Es verdad que el guion no se arriesga demasiado. Todo es bastante cómodo, incluso cuando parece que va a complicarse. Pero también creo que esa previsibilidad forma parte de su encanto. No siempre apetece ver algo que te remueva por dentro; a veces solo quieres una historia que te envuelva un rato, especialmente si está ambientada en Nueva York y en Navidad, que ya de por sí suma puntos.
Visualmente es una película muy agradable. Tiene ese aire de comedia romántica de principios de los 2000 que hoy resulta casi nostálgico. La música acompaña bien y el ritmo es tranquilo, sin prisas, como si la propia película te pidiera que confíes en el proceso.

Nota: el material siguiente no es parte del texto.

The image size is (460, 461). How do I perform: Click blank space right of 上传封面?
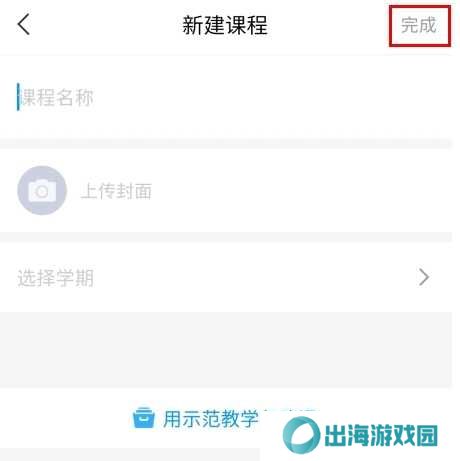pyautogui.click(x=300, y=191)
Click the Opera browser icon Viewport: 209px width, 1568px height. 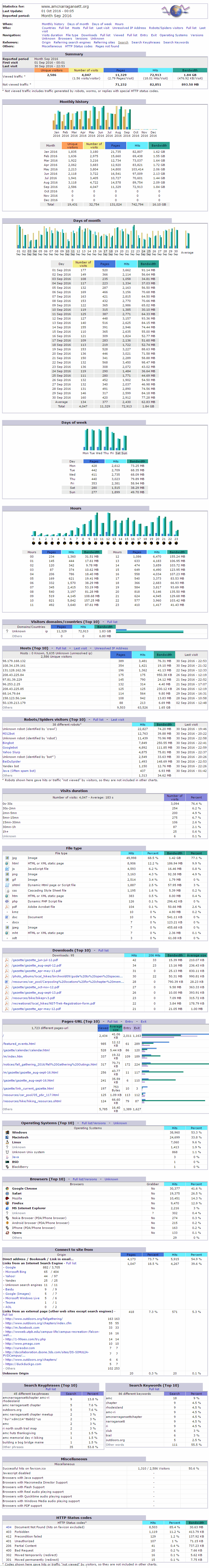pyautogui.click(x=6, y=1232)
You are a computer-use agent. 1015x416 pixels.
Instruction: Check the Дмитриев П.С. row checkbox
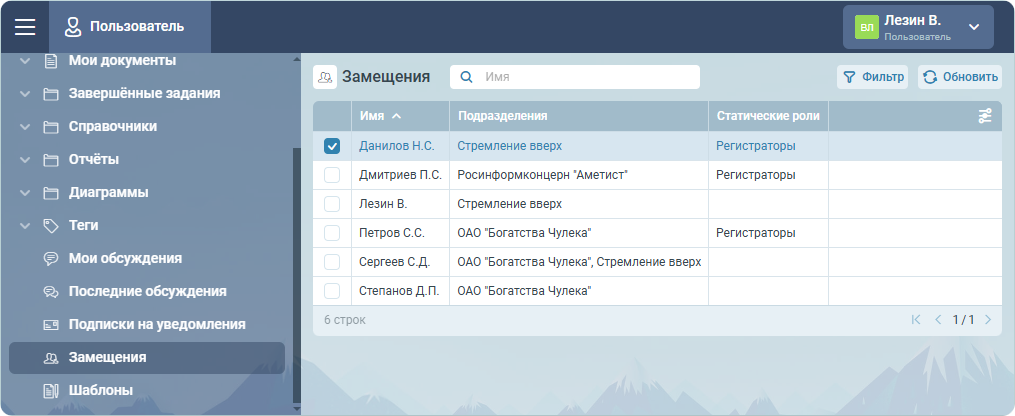point(332,175)
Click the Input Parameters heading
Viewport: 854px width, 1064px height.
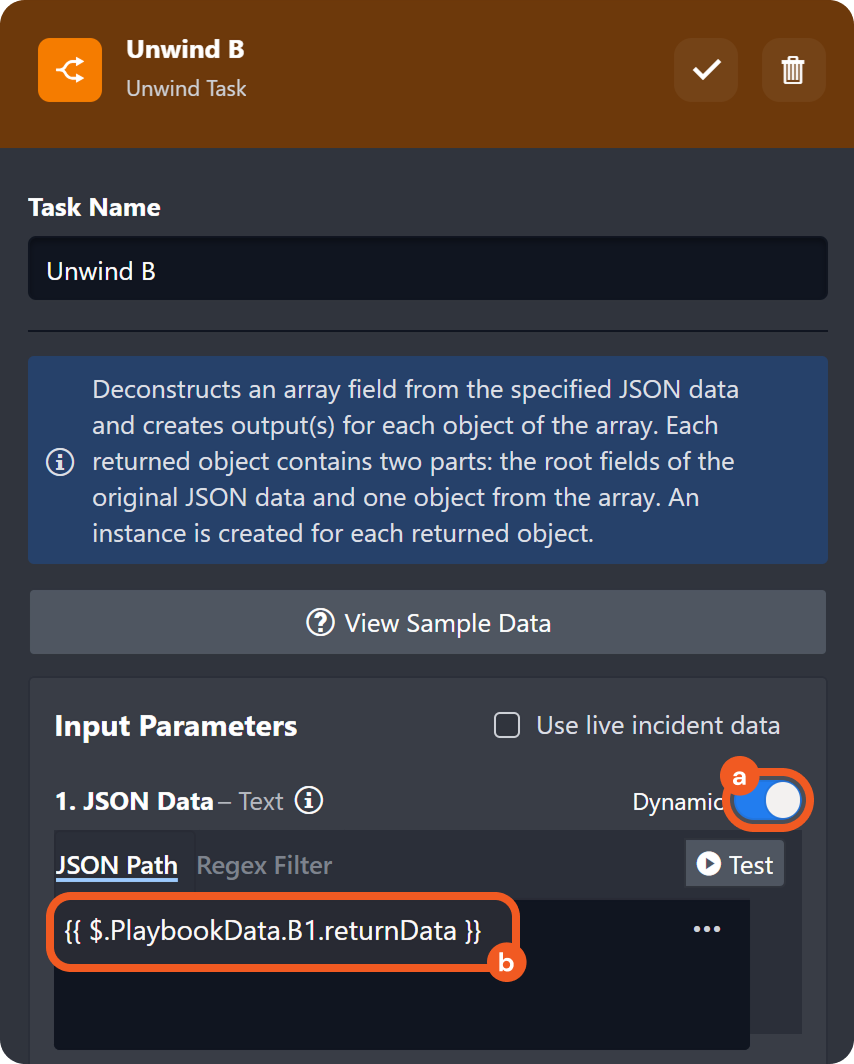pyautogui.click(x=176, y=726)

Reconozco que la idea del destino puede chirriar un poco según el día en que la veas. Hay momentos en los que me resulta romántica y otros en los que me parece demasiado forzada. Pero incluso con esa contradicción, sigo encontrándole algo especial. No es una gran película, ni pretende serlo. Es simplemente una historia bonita, bien interpretada y con una calidez que hace que, cuando termina, te quedes con una sensación agradable. Y eso, al final, también cuenta.